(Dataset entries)
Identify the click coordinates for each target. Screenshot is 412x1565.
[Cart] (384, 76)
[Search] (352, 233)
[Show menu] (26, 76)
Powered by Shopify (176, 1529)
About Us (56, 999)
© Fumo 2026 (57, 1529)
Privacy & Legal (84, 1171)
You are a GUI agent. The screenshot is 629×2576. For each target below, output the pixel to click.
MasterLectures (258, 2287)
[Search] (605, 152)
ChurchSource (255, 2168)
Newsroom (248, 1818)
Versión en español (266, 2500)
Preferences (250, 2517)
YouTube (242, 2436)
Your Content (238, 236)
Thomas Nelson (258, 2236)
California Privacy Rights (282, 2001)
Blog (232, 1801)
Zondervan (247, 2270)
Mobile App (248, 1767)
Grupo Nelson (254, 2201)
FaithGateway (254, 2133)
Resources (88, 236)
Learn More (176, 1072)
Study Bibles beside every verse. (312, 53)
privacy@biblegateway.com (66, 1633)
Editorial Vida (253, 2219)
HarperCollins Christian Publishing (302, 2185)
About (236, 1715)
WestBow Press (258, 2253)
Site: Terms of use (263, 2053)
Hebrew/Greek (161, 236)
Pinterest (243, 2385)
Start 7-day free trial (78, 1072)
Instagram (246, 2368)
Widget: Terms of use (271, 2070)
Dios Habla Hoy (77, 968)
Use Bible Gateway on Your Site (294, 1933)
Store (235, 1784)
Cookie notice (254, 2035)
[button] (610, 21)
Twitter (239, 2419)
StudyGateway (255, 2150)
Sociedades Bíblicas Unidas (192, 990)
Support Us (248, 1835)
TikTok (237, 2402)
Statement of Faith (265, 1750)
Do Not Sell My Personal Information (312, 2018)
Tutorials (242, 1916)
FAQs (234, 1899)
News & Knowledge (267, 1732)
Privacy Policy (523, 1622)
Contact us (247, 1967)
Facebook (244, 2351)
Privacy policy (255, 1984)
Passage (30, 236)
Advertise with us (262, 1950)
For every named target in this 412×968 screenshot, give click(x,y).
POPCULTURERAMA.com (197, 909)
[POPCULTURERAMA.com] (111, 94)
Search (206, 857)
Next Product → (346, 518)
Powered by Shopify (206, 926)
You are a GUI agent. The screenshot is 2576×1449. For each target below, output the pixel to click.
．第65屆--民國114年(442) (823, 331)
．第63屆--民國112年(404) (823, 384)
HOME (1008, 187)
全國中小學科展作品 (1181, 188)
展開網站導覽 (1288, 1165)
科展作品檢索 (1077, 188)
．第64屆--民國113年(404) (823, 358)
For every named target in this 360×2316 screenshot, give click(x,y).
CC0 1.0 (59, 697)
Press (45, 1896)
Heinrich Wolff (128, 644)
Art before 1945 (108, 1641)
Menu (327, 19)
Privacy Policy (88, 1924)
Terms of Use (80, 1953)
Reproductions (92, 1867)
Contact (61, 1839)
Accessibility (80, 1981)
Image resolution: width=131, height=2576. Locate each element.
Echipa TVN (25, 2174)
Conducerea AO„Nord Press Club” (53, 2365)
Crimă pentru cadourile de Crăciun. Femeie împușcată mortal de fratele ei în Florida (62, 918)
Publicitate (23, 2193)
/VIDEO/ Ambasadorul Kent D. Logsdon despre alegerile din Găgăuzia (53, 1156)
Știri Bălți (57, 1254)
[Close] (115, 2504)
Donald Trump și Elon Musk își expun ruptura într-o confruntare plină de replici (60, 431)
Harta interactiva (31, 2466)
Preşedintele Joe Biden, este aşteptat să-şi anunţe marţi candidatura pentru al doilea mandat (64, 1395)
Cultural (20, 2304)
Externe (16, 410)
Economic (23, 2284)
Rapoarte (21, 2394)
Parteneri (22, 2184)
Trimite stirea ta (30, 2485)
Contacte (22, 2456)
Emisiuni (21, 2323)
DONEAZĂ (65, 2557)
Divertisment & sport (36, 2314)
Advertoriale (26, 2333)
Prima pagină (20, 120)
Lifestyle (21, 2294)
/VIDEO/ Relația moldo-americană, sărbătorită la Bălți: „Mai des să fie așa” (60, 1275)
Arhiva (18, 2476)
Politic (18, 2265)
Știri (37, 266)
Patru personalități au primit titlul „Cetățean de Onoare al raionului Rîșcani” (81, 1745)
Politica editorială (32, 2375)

Problem requirements – In the entries, how many lines include the string "Powered"? Only the number should be given.

Response to this exercise – 2